Given records ->
****************************************

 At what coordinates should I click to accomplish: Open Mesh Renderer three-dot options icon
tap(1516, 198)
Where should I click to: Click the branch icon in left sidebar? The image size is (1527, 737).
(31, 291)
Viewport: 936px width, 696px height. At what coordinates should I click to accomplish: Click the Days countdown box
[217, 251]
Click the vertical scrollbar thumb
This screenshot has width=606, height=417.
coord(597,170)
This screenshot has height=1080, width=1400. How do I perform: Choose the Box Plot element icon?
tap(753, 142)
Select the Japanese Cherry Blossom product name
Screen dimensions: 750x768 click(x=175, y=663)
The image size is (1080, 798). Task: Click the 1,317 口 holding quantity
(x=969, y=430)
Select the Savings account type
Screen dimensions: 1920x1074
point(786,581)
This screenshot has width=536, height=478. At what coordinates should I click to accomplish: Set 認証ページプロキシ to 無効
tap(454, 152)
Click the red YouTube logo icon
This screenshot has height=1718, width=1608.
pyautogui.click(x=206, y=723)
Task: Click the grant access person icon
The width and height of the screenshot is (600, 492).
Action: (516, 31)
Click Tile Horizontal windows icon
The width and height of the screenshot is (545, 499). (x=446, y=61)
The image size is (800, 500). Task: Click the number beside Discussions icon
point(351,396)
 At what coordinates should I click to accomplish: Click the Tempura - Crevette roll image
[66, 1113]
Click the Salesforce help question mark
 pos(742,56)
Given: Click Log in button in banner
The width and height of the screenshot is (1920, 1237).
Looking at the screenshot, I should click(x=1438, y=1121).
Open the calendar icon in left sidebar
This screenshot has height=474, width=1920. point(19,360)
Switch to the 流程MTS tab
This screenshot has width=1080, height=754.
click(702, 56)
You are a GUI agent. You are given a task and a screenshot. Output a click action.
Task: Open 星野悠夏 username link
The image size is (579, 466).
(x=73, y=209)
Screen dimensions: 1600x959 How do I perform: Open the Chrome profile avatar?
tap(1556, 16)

****************************************

Goal of the exercise -> Would you please copy out every line of the data exactly?

The answer ->
 At what coordinates should I click to accomplish: Open Mesh Renderer three-dot options icon
tap(1516, 198)
Where should I click to: Click the branch icon in left sidebar? The image size is (1527, 737).
(31, 291)
Viewport: 936px width, 696px height. At what coordinates should I click to accomplish: Click the Days countdown box
[217, 251]
Click the vertical scrollbar thumb
This screenshot has width=606, height=417.
coord(597,170)
This screenshot has height=1080, width=1400. How do I perform: Choose the Box Plot element icon?
tap(753, 142)
Select the Japanese Cherry Blossom product name
Screen dimensions: 750x768 click(x=175, y=663)
The image size is (1080, 798). Task: Click the 1,317 口 holding quantity
(x=969, y=430)
Select the Savings account type
Screen dimensions: 1920x1074
point(786,581)
This screenshot has width=536, height=478. At what coordinates should I click to accomplish: Set 認証ページプロキシ to 無効
tap(454, 152)
Click the red YouTube logo icon
This screenshot has height=1718, width=1608.
pyautogui.click(x=206, y=723)
Task: Click the grant access person icon
The width and height of the screenshot is (600, 492).
Action: (516, 31)
Click Tile Horizontal windows icon
The width and height of the screenshot is (545, 499). (x=446, y=61)
The image size is (800, 500). Task: Click the number beside Discussions icon
point(351,396)
 At what coordinates should I click to accomplish: Click the Tempura - Crevette roll image
[66, 1113]
Click the Salesforce help question mark
 pos(742,56)
Given: Click Log in button in banner
The width and height of the screenshot is (1920, 1237).
Looking at the screenshot, I should click(x=1438, y=1121).
Open the calendar icon in left sidebar
This screenshot has height=474, width=1920. point(19,360)
Switch to the 流程MTS tab
This screenshot has width=1080, height=754.
click(702, 56)
You are a GUI agent. You are given a task and a screenshot. Output a click action.
Task: Open 星野悠夏 username link
The image size is (579, 466).
(x=73, y=209)
Screen dimensions: 1600x959 How do I perform: Open the Chrome profile avatar?
tap(1556, 16)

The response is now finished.